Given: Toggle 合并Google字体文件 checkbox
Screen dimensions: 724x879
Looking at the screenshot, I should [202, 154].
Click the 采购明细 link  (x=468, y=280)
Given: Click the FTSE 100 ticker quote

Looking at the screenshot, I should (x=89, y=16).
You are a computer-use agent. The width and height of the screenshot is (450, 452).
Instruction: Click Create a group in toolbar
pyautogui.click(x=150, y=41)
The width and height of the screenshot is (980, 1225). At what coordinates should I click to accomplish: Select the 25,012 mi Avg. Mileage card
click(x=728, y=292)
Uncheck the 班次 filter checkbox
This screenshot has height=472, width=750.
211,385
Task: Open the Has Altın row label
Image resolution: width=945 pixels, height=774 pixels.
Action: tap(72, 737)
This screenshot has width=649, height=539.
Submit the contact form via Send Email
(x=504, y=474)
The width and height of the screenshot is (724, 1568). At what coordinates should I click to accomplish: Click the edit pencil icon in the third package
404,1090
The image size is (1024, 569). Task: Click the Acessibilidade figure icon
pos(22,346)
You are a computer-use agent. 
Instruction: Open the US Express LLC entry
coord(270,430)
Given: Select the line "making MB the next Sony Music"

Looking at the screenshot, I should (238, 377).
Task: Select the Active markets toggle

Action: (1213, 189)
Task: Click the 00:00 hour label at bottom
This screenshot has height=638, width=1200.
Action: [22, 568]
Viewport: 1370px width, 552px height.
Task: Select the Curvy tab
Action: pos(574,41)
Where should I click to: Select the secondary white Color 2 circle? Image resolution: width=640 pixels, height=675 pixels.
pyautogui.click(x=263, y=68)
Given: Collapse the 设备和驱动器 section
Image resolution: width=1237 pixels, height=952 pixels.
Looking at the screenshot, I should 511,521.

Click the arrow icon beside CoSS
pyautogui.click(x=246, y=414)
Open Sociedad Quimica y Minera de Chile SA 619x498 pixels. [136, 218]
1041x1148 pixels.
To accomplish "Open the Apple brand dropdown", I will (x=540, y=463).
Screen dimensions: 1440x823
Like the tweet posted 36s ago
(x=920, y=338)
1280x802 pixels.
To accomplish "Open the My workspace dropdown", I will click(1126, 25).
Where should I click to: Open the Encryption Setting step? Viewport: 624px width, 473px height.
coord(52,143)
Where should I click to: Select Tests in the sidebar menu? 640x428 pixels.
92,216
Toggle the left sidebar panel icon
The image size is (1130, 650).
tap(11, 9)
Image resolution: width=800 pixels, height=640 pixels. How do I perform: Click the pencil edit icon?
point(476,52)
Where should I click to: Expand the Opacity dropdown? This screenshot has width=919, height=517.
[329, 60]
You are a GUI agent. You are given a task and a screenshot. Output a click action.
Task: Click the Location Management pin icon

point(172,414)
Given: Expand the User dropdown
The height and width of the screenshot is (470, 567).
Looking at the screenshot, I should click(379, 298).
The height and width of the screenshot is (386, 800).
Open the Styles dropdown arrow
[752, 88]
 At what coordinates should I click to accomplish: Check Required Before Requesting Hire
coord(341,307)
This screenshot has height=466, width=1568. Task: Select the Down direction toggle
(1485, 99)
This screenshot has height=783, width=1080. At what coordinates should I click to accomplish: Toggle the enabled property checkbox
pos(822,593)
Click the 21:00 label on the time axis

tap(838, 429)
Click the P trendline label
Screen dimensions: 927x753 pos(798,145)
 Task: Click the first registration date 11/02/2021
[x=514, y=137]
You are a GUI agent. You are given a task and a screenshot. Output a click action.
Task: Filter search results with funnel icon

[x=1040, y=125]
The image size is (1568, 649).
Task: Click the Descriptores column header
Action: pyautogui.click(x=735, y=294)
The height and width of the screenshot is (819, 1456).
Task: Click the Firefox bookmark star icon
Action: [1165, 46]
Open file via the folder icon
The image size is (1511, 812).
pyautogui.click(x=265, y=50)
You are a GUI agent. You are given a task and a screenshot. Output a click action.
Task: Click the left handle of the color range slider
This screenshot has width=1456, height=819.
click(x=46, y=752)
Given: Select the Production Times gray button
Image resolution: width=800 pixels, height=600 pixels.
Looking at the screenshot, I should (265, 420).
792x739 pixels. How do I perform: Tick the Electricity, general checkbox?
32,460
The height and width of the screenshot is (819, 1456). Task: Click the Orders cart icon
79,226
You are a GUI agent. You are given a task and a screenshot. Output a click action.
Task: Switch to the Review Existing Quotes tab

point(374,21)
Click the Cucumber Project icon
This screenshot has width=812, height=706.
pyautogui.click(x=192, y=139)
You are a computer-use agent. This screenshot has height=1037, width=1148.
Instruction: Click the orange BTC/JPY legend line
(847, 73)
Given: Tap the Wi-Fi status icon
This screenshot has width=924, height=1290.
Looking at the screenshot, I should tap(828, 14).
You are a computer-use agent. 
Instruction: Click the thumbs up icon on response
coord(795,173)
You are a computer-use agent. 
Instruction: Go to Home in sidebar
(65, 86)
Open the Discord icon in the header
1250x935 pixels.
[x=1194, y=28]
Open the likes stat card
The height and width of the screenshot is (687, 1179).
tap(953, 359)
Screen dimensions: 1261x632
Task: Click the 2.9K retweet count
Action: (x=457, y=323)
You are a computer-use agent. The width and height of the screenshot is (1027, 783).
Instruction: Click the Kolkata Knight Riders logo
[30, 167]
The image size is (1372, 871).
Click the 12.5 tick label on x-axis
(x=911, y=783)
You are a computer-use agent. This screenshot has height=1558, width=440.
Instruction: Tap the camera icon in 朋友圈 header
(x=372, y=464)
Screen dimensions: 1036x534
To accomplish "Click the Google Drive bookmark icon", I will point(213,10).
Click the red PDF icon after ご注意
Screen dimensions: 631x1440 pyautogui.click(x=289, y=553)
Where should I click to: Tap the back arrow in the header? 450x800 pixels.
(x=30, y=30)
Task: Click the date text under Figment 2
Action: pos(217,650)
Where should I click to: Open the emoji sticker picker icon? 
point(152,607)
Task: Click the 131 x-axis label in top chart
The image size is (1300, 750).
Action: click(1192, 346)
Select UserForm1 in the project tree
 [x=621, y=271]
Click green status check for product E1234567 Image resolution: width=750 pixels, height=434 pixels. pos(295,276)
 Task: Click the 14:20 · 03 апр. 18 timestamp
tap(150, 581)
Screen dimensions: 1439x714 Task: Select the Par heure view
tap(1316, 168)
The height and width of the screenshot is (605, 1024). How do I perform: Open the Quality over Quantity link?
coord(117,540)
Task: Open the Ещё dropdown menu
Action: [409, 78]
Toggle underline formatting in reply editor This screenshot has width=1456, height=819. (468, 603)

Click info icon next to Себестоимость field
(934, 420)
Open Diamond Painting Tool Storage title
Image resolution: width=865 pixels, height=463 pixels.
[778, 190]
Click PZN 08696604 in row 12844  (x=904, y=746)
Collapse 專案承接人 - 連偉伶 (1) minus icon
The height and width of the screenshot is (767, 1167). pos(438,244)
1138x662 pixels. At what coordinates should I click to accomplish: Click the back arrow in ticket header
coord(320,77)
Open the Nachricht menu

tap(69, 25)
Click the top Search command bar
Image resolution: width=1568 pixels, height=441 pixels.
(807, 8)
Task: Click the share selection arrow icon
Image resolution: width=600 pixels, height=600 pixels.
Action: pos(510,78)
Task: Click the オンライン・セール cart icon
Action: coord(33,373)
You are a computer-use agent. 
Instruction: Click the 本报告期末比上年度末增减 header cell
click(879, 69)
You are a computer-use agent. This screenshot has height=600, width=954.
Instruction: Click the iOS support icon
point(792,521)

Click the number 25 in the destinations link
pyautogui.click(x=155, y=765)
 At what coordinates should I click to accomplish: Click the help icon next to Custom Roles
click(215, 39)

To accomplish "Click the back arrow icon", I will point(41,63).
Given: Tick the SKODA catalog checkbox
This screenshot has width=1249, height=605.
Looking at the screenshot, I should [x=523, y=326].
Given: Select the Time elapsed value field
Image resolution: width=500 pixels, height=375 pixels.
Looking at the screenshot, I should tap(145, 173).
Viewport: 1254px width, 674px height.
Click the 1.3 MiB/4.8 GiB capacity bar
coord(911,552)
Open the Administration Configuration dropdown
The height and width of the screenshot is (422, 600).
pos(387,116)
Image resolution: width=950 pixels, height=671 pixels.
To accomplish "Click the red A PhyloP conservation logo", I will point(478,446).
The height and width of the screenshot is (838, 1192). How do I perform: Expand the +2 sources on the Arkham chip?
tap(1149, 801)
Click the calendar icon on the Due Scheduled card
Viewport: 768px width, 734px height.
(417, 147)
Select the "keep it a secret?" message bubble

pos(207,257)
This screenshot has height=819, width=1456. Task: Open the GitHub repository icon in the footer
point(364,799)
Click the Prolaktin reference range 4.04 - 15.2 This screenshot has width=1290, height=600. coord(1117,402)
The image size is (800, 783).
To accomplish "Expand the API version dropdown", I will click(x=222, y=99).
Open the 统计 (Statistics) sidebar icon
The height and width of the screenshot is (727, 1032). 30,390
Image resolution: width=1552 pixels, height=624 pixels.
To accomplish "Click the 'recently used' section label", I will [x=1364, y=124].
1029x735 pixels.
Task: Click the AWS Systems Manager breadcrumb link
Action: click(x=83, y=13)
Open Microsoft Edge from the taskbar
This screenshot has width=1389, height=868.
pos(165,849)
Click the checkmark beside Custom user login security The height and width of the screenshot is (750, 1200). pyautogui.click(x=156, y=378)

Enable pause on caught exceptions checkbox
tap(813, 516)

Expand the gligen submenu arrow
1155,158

Required work -> If a line in the material above contains "status", show that line.

Solution to this task ->
Given: Tap the Wi-Fi status icon
Click green status check for product E1234567 Image resolution: width=750 pixels, height=434 pixels. pos(295,276)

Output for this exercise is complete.